今回の大河ドラマでは、恋愛が一つのテーマになっている。吉高由里子さんが演じる紫式部と道長の淡い恋愛は、その一つといえるだろう。
しかし、これはあくまでドラマ上の創作であって、実際に2人が恋愛関係にあったのか否かは、史料上で確認することはできない。倫子もまた道長に恋心を抱いていたようである。
康保元年(964)、倫子は源雅信の娘として誕生した。母は、藤原穆子(藤原朝忠の娘)である。貞元3年(978)、関白の藤原頼忠が太政大臣に任じられると、雅信は左大臣に昇進した。

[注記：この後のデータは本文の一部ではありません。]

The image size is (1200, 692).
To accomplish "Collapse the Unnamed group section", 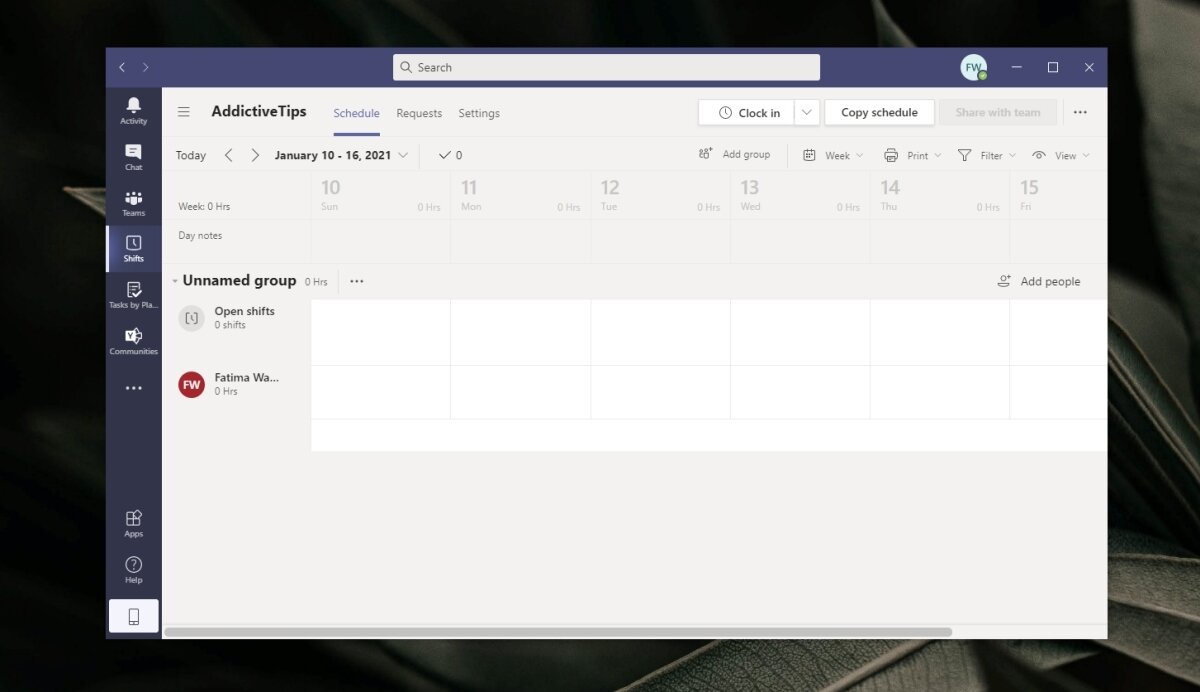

このとき、右大臣に任じられたのが、道長の父の兼家である。円融天皇は頼忠、兼家を遠ざけ、雅信を重用していた。円融天皇が花山天皇に譲位すると、外戚の藤原義懐が重用されたものの、なお雅信は重んじられていた。
ドラマでは少し先のことになるが、寛和2年(986)に花山天皇が退位し、一条天皇が即位する頃、すでに20歳を過ぎていた倫子に縁談話が持ち上がるのは、決して不自然なことではないだろう。ドラマの中では、道長との縁談話に対して、母の穆子が不快感を示していたが、それは実際どうだったのだろうか。

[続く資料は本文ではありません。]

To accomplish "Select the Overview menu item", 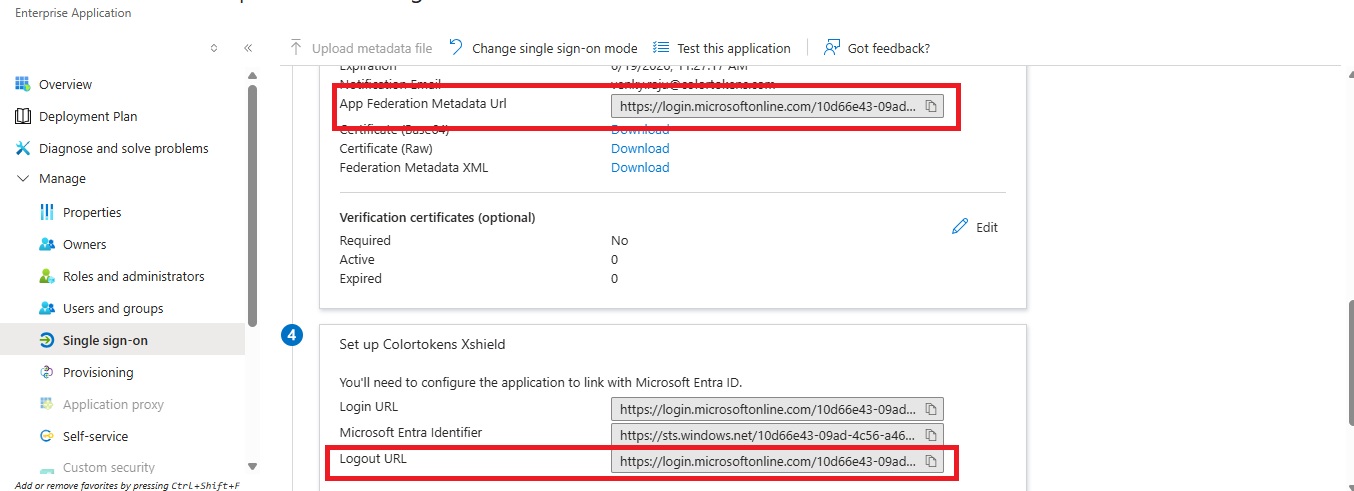I will pos(65,84).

『栄花物語』によると、そもそも雅信は倫子ら2人の娘を天皇の后候補と考えていたという。娘が子を産み天皇になれば、自分は外戚として権勢を振るえるのだから、おかしな話ではない。
その一方で、道長は兼家の五男であって、将来性が乏しいので、母の穆子が猛烈に反対したという説もある。ただし、道長の兄・道綱が雅信の娘と結婚していたのだから、別に天皇にこだわらなくても、兼家と連携すれば、大いにメリットがあると考えられなくもない。
また、ちょうどこの時期は、花山天皇が退位して出家したので、結婚するのは難しく、一条天皇はまだ幼かった。つまり、タイミングが非常に悪かったという。とはいえ、円融天皇の時代に倫子は結婚の適齢期を迎えていたのだから、雅信が入内させていないというのも疑問が残る。

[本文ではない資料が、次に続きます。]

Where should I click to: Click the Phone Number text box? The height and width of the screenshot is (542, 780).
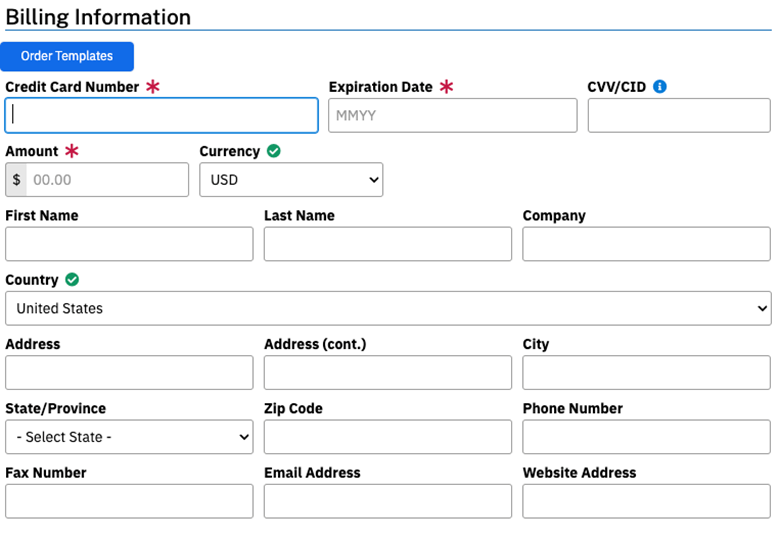647,437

結婚は家と家との合意が欠かせなかったから、少なくとも兼家と雅信は納得していたはずである。そして、道長にとっても、名門の宇多源氏の流れを汲み、左大臣だった雅信の娘を妻とすることに異論はなかったはずである。
そのように考えると、『栄花物語』の記述は創作である可能性が高く、実際は道長も倫子も、藤原家も源家も納得しての結婚だったといえないだろうか。